YOUR ASSIGNMENT:
Exactly as written, copy the lines that run from the start of the data below to the line containing "Reise & Freizeit [menuitem] (438, 132)", both ends included.

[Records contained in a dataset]
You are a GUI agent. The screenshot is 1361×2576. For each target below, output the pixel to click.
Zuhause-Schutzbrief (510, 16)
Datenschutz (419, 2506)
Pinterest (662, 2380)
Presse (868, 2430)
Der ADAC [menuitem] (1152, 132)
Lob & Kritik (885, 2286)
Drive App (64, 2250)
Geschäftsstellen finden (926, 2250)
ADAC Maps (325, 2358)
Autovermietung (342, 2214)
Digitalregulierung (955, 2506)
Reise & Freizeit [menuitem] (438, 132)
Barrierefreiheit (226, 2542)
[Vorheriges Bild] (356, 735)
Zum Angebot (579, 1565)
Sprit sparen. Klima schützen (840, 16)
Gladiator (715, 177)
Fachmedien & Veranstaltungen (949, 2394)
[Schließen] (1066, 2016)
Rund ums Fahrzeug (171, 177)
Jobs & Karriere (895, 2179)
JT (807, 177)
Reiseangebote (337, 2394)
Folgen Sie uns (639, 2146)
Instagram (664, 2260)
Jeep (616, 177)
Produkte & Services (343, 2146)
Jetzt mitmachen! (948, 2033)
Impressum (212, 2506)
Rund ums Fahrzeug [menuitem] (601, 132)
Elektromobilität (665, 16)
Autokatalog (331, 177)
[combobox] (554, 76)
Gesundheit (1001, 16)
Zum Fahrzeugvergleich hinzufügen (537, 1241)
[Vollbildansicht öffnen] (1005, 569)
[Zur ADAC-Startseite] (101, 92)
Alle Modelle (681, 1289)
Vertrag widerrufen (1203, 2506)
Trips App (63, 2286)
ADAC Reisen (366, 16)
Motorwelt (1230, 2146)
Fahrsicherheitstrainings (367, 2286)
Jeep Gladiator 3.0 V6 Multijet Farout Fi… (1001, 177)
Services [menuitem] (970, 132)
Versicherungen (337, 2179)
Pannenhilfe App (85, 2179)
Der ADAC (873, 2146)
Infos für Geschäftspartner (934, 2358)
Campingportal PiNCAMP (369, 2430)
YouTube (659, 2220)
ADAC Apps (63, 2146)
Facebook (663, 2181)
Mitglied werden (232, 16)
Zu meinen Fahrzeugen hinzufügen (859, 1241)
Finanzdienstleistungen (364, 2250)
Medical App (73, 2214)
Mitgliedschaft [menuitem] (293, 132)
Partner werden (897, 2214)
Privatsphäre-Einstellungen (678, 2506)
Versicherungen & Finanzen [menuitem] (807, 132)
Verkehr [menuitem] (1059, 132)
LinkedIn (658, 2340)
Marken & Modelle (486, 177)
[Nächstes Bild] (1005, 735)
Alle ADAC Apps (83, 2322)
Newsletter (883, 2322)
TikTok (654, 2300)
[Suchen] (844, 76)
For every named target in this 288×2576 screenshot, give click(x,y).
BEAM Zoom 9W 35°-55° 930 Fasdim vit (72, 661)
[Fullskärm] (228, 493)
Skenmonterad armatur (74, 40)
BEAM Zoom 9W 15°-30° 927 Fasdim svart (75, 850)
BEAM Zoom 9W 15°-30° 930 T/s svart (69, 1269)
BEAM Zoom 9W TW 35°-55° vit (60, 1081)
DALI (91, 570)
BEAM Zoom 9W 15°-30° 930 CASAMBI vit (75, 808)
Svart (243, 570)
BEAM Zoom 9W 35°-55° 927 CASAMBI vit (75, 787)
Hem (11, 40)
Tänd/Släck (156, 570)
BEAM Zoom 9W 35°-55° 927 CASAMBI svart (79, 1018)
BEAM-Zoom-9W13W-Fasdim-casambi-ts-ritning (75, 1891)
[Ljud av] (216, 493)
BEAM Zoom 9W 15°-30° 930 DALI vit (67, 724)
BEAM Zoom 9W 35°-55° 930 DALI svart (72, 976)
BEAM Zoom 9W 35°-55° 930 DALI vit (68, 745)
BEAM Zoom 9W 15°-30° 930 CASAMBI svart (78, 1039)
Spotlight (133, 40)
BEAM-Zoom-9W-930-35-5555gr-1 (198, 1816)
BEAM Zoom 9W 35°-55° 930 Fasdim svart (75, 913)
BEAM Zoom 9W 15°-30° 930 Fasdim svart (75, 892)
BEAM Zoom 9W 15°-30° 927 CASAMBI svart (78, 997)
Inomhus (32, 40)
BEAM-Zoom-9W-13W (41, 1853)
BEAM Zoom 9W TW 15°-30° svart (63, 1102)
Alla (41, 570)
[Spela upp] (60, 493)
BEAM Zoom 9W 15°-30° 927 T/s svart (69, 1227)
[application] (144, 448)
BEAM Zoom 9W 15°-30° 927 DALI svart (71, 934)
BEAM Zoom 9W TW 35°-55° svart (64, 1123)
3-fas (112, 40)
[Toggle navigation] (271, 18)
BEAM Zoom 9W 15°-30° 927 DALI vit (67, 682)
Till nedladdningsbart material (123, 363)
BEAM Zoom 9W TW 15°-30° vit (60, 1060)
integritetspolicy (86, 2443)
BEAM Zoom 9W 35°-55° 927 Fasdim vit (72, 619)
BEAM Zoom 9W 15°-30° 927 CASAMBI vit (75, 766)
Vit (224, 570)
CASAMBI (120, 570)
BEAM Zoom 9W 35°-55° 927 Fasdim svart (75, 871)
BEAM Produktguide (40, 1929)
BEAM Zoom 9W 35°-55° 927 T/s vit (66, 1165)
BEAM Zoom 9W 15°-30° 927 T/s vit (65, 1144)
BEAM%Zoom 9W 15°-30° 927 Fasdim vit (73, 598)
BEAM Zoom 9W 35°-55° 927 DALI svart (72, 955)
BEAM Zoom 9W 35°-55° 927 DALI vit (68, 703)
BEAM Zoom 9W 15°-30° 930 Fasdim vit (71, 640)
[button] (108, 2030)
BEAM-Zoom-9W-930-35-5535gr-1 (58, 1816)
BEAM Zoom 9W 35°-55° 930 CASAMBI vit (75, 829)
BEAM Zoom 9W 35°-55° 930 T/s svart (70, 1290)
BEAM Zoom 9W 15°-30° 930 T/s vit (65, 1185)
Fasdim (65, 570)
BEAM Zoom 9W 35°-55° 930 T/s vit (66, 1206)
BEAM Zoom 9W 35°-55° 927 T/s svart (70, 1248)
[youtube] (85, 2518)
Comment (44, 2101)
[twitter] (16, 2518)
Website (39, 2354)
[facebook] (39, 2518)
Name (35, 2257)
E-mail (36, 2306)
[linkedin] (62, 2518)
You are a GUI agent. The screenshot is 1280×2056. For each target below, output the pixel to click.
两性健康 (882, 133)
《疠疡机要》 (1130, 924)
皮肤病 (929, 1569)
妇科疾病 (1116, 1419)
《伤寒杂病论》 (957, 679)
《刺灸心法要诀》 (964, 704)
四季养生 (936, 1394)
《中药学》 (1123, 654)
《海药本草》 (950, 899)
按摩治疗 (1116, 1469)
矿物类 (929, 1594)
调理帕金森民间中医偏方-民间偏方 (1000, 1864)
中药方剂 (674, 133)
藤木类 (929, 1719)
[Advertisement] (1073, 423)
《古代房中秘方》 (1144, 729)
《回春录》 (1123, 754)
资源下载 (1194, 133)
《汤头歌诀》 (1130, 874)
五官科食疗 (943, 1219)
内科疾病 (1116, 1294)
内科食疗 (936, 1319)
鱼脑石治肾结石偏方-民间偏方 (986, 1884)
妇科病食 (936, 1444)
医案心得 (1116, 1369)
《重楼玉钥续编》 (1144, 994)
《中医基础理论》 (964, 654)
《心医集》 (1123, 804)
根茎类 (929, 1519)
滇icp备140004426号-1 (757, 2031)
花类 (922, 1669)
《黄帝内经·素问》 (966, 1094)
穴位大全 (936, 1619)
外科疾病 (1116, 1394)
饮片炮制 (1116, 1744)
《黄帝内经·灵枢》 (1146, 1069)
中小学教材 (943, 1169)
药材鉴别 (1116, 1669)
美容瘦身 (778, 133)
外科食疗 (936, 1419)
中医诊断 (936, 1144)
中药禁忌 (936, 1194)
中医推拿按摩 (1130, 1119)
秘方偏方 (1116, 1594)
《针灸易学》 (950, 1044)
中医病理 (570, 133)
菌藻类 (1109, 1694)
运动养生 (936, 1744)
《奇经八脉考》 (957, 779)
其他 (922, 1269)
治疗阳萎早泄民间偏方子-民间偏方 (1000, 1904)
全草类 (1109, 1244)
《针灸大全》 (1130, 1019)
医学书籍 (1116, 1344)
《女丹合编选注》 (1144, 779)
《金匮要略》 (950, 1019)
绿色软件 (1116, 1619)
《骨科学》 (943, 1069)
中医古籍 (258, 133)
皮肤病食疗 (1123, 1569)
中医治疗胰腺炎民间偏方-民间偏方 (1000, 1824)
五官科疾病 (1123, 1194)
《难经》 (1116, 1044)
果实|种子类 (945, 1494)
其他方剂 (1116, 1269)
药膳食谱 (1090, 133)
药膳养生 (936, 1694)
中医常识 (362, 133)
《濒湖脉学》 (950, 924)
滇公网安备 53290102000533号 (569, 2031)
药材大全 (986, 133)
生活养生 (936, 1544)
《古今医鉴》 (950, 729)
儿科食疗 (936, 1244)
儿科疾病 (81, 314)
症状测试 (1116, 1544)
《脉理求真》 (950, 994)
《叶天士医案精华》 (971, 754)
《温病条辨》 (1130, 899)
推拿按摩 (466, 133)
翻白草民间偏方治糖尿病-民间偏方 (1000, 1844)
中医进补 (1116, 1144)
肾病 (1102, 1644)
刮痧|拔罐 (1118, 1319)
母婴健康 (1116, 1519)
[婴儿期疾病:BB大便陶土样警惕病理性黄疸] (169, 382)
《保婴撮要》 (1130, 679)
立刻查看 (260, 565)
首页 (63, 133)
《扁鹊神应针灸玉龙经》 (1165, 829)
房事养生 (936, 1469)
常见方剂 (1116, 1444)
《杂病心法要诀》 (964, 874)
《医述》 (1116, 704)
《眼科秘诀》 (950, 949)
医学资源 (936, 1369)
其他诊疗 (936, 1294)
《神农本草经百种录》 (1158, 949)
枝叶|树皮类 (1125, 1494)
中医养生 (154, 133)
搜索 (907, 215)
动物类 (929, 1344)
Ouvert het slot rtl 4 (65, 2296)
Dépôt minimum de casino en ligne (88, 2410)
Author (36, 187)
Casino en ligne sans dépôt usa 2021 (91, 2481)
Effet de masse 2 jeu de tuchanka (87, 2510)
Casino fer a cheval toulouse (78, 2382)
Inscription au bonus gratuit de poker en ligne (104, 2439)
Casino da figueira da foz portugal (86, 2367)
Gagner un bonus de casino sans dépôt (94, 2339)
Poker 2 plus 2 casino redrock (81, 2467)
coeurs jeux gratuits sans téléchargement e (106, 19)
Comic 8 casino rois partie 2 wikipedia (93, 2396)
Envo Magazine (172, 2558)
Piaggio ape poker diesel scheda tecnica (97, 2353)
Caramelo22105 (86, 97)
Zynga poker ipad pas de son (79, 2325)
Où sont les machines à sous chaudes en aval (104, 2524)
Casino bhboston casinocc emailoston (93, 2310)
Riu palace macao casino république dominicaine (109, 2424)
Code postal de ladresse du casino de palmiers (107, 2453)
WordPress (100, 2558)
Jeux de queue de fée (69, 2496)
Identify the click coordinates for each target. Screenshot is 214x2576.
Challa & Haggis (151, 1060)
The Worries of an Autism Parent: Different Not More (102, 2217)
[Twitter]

FINAL ANSWER:
You are a GUI agent. The screenshot is 1361×2576. For each target below, output the pixel to click.
Zuhause-Schutzbrief (510, 16)
Datenschutz (419, 2506)
Pinterest (662, 2380)
Presse (868, 2430)
Der ADAC [menuitem] (1152, 132)
Lob & Kritik (885, 2286)
Drive App (64, 2250)
Geschäftsstellen finden (926, 2250)
ADAC Maps (325, 2358)
Autovermietung (342, 2214)
Digitalregulierung (955, 2506)
Reise & Freizeit [menuitem] (438, 132)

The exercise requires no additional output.